◆ Required action: Make an exact copy of the lines from the one holding "Screen dimensions: 1553x784" through the end of the entries below, both ends kept, and of nothing else. Exclude pictures.

━━━ Entries supplied ━━━

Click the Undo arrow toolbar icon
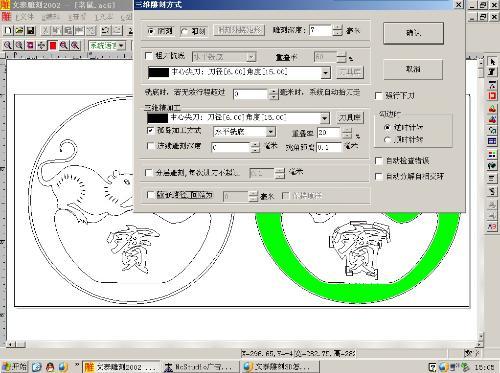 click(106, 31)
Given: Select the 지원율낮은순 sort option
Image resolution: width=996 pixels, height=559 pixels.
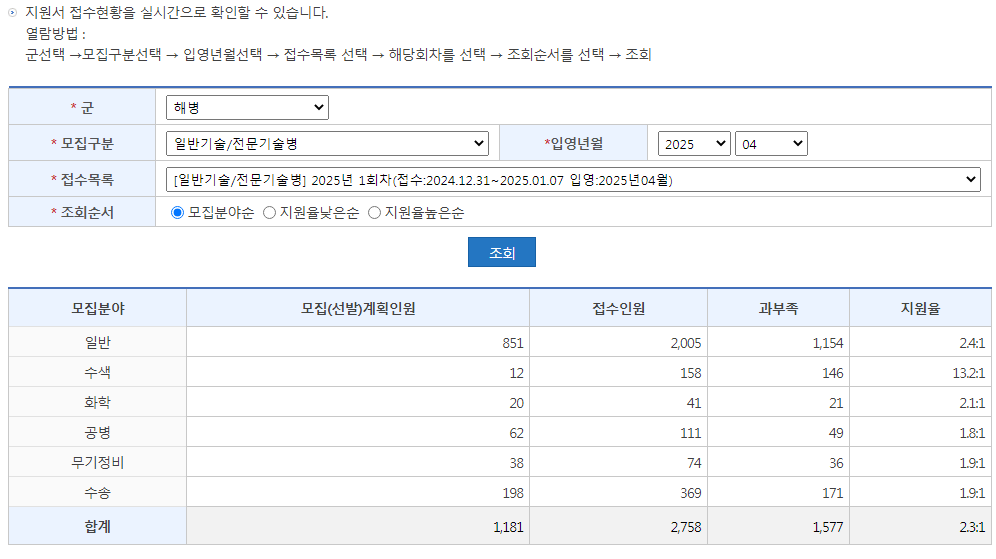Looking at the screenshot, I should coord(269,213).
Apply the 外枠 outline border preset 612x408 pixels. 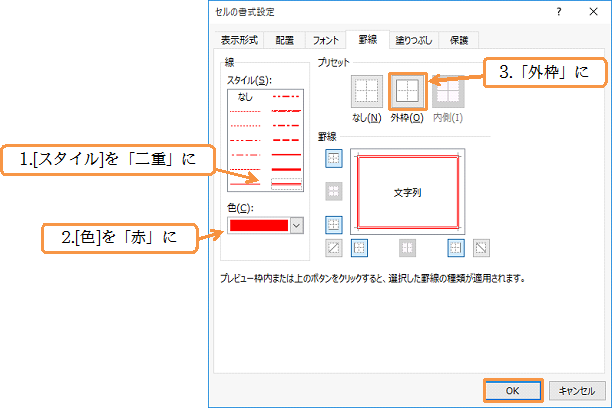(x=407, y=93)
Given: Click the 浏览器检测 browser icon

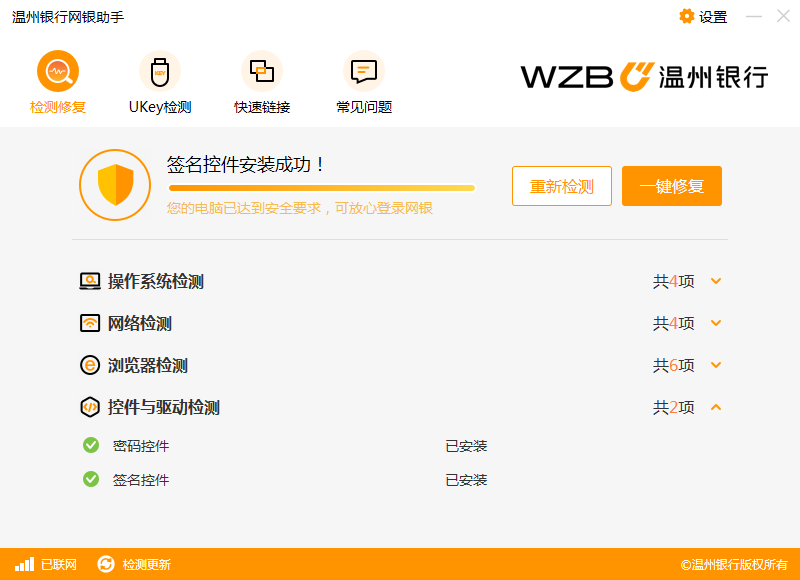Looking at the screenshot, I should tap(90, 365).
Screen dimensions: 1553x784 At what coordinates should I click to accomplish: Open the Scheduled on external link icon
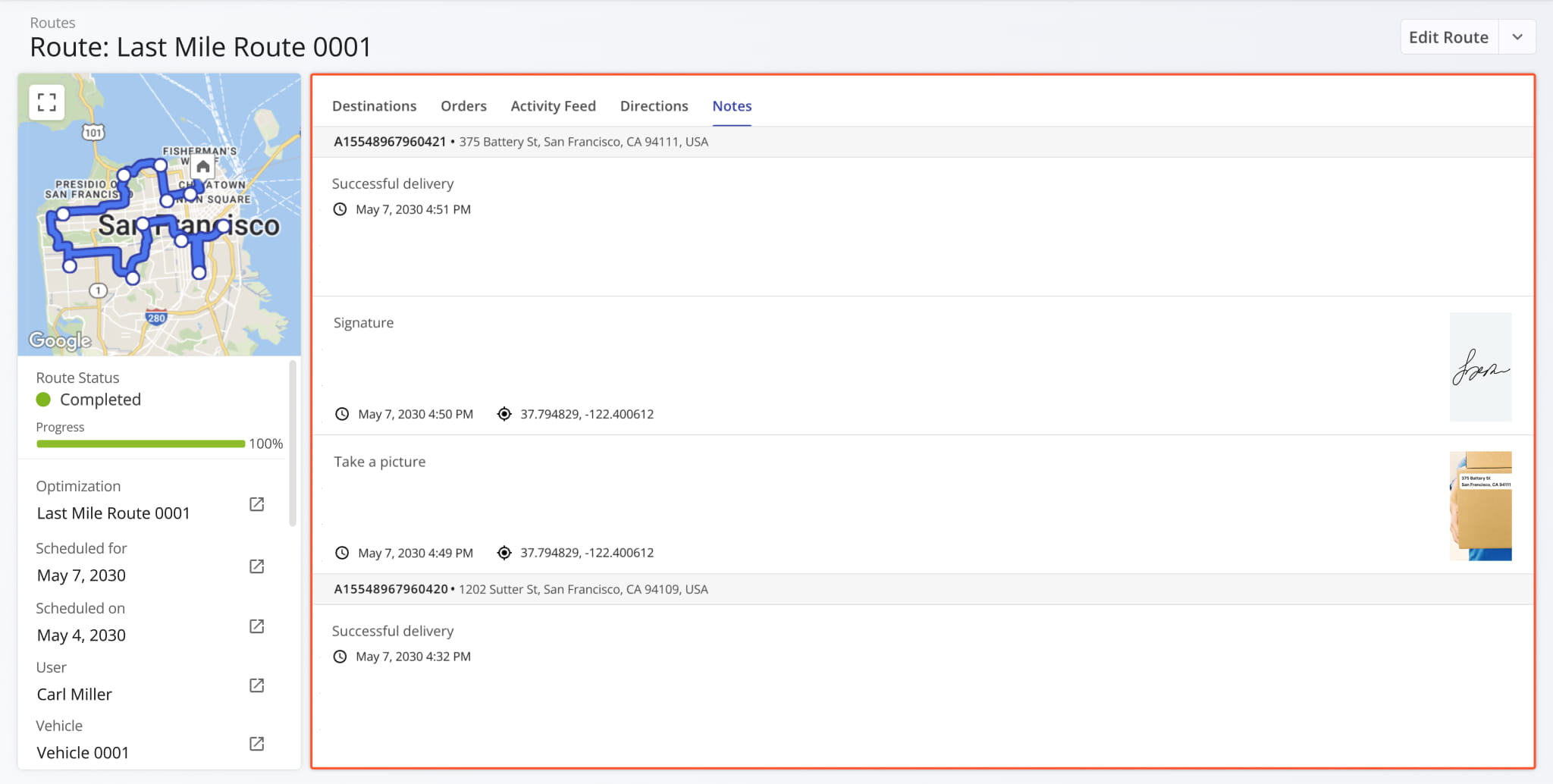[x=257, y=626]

━━━

◆ Output of the exercise:
Screen dimensions: 1553x784 At what coordinates should I click to accomplish: Open the Scheduled on external link icon
[x=257, y=626]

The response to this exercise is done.